The bad news is, somehow my marriage was some breaking point for my daughter. She has now ceased all communication with me, citing "I'll never forgive you for the things you almost did to me" and "I'm afraid of you!" neither of which make any sense, except that in her mind, I somehow almost committed violence to her mom and to her.
She did reach out once and offered to resume communication, conditional on a series of constraints about what I was allowed to talk about and with whom I was allowed to talk, how often we spoke and constraints on any depth of discussion. I knew it was just a setup for failure, so I responded that I wanted an unconstrained relationship with her. Since then, nothing.

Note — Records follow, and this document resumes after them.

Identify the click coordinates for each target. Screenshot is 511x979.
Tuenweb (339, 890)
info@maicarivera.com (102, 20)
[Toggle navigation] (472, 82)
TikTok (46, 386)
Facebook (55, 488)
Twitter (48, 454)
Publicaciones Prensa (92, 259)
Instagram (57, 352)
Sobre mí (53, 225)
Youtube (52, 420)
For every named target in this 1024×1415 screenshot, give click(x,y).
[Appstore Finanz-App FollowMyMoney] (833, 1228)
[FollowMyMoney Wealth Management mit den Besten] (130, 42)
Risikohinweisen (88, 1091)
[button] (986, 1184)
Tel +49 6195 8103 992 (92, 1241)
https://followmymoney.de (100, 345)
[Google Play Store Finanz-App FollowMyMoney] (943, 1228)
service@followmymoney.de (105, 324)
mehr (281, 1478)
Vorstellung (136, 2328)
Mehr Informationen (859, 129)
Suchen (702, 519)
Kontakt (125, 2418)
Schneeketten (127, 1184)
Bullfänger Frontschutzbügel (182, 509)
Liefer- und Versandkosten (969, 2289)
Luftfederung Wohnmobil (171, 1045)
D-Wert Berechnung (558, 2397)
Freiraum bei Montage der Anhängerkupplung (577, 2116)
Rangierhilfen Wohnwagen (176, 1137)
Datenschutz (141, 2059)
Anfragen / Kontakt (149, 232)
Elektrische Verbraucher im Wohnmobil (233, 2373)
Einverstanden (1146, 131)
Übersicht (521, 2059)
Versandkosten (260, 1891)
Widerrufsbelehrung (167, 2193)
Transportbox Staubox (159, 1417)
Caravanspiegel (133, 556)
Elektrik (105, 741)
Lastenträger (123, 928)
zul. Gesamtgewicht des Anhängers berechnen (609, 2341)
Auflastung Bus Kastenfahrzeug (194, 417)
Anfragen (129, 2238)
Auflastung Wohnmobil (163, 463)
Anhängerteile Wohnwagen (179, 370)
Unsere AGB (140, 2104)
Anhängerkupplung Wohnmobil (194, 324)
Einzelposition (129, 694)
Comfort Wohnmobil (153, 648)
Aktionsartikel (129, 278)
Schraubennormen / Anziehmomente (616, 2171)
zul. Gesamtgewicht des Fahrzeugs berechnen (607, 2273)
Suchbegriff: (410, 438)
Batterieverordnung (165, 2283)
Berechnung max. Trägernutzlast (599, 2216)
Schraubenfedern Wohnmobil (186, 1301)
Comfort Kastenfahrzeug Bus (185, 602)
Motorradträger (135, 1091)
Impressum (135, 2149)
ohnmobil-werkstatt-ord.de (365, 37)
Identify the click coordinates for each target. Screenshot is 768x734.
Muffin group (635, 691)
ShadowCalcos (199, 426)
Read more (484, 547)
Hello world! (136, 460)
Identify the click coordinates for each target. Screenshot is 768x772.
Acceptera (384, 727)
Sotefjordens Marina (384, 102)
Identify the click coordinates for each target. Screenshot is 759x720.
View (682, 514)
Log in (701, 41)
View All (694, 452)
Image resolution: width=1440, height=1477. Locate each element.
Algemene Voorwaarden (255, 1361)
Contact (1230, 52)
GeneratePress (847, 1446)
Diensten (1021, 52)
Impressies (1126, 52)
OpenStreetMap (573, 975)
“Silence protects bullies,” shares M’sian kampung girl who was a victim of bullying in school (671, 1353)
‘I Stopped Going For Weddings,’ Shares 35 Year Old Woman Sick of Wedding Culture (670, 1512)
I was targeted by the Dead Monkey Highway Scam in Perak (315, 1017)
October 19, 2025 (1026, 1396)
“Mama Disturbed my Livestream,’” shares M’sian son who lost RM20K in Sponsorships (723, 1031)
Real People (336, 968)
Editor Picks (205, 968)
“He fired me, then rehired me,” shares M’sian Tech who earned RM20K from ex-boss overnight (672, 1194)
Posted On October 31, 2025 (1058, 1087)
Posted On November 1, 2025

I know my ex has been counseling her on why she should cut off contact. Before my daughter cut things off, she would complain about how her Mom just incessantly railed on me in front of her. My only response was "I'm sorry you had to hear that." A couple months ago, ex sent an email, saying she was sorry about the difficulties between daughter and me. I know her well enough to know this was not heartfelt, but an extra twist of the dagger.
Ex believes that I selfishly focused on my own pain, once I discovered her treachery, rather than seeing it as the "cry for help" that she views her affair as. I abandoned her in her moment of need and she'll never forgive me. Nevermind I gave her an extra chance and she did everything she could to betray me in other ways as well.
So, my life is going really well, except for this smoldering hole in my heart. I hope in the next few years my daughter will grow up enough to see what's really going on, but I'm also prepared for that to never happen.
I cannot express how angry I am at her selfish mother, who so willingly inflicts psychological pain on her own daughter to protect her narcissistic ego. At the same time, I view my disentanglement with her to be an enormous relief. My ex sent a bunch of photographs of me and my now wife, whom I knew socially, from twenty years ago, where we are in a group of people socializing, though not directly with each other. There was no commentary, just a weird implication that somehow I had been involved with this woman back then. I think in my ex's mind, she is the victim and somehow I am the villain in all this.
She's doing everything she can to remain a potent force in my life and I'm strictly NC with her.